Scott snapped his head around, his pulse quickening. Lillian looked at him with no trace of hostility in her face.

“Okay, fuck you then,” he whispered back.

She smirked at him and made kitty claws with her fingers. Scott looked away from her, unsettled, and absent-mindedly cracked a few of the knuckles on his right hand.

The rehearsal dinner portion of the evening dragged on into dessert, then after-dinner scotch in the den — where the bookshelves built into the wood-paneled walls were full of sports trophies alongside legal texts that weren’t important enough to be displayed upstairs in the office, and the walls themselves held less art than Scott would have preferred.
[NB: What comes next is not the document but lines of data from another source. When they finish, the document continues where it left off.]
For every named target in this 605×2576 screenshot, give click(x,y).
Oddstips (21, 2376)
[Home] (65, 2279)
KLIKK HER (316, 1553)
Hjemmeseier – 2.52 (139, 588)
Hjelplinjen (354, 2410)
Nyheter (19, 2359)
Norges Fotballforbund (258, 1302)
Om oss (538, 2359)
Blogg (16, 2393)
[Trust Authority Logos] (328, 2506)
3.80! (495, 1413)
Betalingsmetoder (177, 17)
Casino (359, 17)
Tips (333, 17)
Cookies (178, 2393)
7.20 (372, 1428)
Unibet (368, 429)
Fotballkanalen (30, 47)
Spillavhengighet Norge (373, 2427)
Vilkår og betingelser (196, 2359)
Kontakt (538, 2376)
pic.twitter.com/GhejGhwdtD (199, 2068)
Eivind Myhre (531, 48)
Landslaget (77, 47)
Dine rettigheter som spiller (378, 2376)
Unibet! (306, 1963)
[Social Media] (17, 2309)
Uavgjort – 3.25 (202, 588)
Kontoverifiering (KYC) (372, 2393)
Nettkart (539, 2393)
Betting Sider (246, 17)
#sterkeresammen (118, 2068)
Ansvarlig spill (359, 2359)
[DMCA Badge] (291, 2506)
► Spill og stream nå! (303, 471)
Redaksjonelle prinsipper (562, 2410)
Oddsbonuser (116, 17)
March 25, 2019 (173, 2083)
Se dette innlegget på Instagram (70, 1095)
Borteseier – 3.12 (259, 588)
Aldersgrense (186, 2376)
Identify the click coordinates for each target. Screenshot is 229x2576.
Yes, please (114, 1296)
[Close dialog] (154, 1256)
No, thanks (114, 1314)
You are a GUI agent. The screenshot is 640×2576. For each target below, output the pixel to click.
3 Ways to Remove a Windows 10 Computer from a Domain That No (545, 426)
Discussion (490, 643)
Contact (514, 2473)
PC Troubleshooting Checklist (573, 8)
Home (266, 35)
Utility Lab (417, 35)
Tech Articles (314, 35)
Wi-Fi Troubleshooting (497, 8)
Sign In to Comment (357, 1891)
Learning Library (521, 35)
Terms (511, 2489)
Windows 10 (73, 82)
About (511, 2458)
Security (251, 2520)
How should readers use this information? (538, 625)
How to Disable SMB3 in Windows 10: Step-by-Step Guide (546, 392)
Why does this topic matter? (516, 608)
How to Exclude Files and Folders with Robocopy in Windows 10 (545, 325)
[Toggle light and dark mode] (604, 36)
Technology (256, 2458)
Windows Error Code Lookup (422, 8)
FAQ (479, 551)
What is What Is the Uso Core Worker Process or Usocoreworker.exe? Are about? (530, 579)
He had vague but fond memories of hanging out with Carver in here, pretending to watch a movie while fooling around under a blanket and springing apart when they heard the front door open down the hall.

The golden retriever wandered around sniffing everyone, looking for neck scritches.

Around nine, Letty and Sana started making noises about needing to be up early the following day, and the party began breaking up.

The bridesmaids went to help Nora and Doug clean, Chip and his wife took their sleeping children upstairs, and Scott made eye contact with Letty before slipping back out to the patio.

He was rolling a joint under the table when Letty and Sana came out.